- 総務省の白書で生成AI利用率が58.8%に倍増
- 米独は75.6%・中国93.6%で日本は依然後れ
- 日本は仕事・調べもの中心、米独は相談相手に
総務省は7月24日、令和8年版の情報通信白書を公表しました。それによると、生成AIを使ったことがある個人の割合は2025年度時点で58.8%となり、前年度の26.7%からおよそ倍増したことがわかりました。
ただし国際的に見ると、日本の利用率は依然として低い水準にあります。同じ調査で米国とドイツはともに75.6%、中国は93.6%に達しており、日本との差は大きく開いています。利用の中身にも違いがあり、日本ではChatGPTのようなテキスト生成が中心で、画像・動画や音声などの利用は1桁台にとどまっています。

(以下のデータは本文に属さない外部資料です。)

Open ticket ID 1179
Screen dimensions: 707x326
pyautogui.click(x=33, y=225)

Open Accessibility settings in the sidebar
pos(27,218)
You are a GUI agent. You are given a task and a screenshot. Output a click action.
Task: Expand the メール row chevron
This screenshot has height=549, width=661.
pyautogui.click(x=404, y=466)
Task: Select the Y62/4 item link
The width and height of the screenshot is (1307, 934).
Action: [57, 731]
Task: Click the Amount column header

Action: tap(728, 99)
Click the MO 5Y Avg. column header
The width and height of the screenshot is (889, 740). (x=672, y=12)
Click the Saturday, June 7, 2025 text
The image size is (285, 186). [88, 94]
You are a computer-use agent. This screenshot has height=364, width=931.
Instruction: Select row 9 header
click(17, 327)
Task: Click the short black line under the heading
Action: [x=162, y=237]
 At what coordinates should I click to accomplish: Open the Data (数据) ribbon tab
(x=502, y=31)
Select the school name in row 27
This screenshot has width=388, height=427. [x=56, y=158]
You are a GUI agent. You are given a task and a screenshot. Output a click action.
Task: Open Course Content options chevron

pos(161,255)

目的にも国ごとの傾向が表れました。日本は仕事や調べものでの利用が多い一方、米国やドイツでは相談相手としての活用が目立ちます。白書は、生成AIを「機械・道具」と捉える人が日本で最も多いのに対し、海外では「友人」や「カウンセラー」のように感情を共有する相手として位置づける層が一定数いると分析しています。
企業に目を向けると、日本でも何らかの業務で生成AIを使っている割合は86.4%まで上昇し、海外との差は縮まりつつあります。用途としては「議事録・メール作成補助」が約7割で最も多く、身近な事務作業から活用が広がっている様子がうかがえます。
個人の利用が急速に広がる一方で、使い方が調べものや文章作成に偏っている点は日本ならではの特徴といえます。今後はAIを「便利な道具」から一歩進め、どこまで日々の仕事や暮らしに溶け込ませられるかが、普及の次の焦点になりそうです。